To deal with the last bit, i propose the following:

while there are more cleaners to run
    run all remaining cleaners in parallel against the current doc.
        when this finishes, attempt to combine the text changes, producing the 'current doc'.
           for any cleaners that succeed, remove from the list of cleaners.
           for any that fail, keep in the list.

Effectively, we optimistically run as much as we can in parallel. Then, we use as much of the results as we can. For the results we can't merge, we just rerun that set in parallel, and then merge as much of that as we can.

Optimistically you only run this once.
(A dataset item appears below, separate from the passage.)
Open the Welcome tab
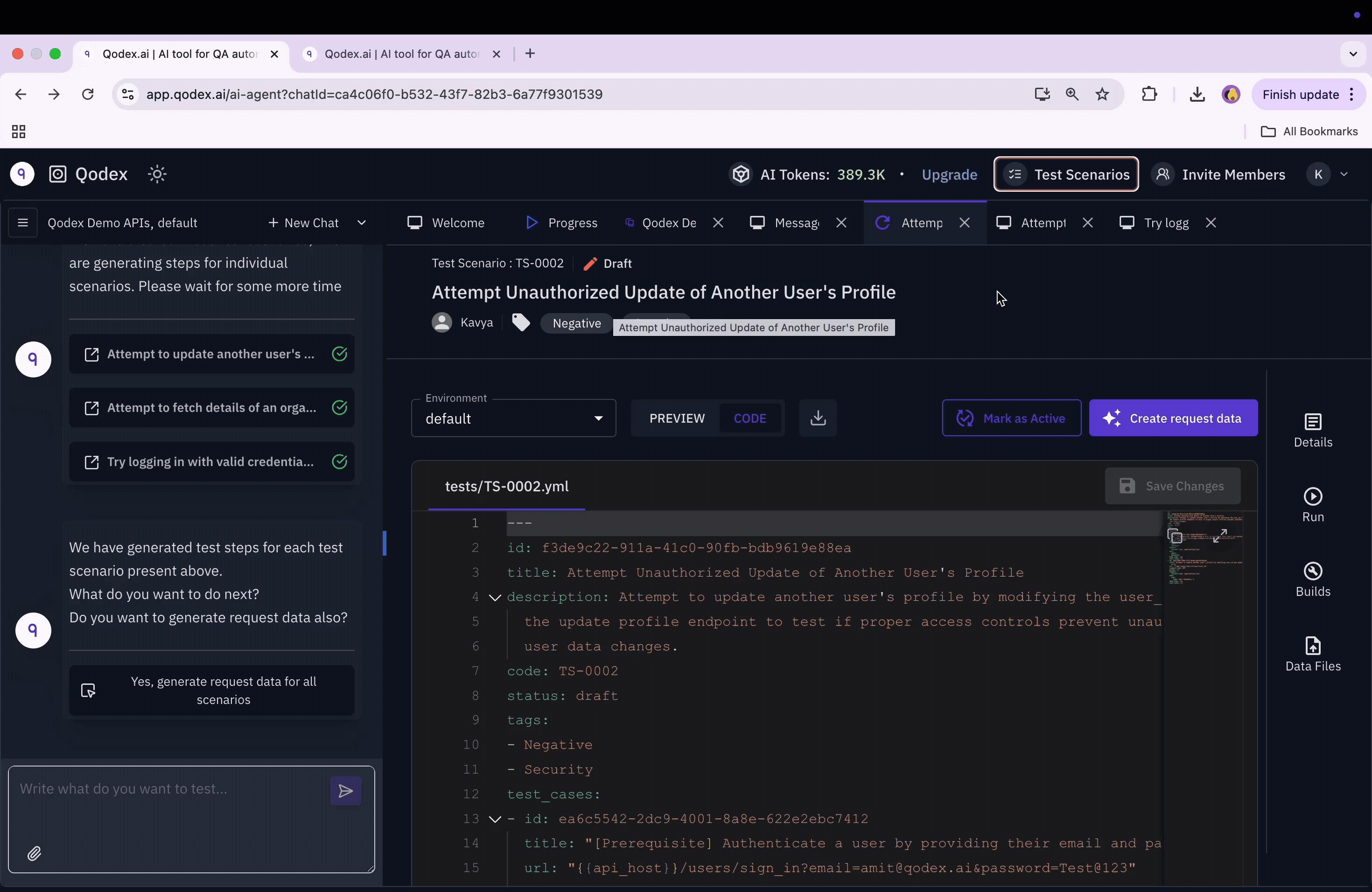Image resolution: width=1372 pixels, height=892 pixels. click(x=446, y=223)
Pessimistically, you need to run N times. My guess is in practice it will be anywhere from 1-3 times.

CyrusNajmabadi on 20 Jun 2018

@CyrusNajmabadi Yes that's a great idea. Above, when I ran into this, I just wanted to format the braces I just added.

davkean on 20 Jun 2018

while there are more cleaners to run...

If two cleaners change (nearly) the same location, causing a conflict, wouldn't that result in an endless loop?

bkoelman on 20 Jun 2018

@bkoelman > If two cleaners change (nearly) the same location, causing a conflict, wouldn't that result in an endless loop?

No. Because we'll always take at least one of them. It's not "if cleaner A conflicts with anything, do not use it", it's:

have current-doc. apply cleaner 1's fixes to it. then try to apply cleaner 2's fixes, then cleaner 3... up to cleaner N's fixes." 'cleaner 1' will always succeed in applying its change.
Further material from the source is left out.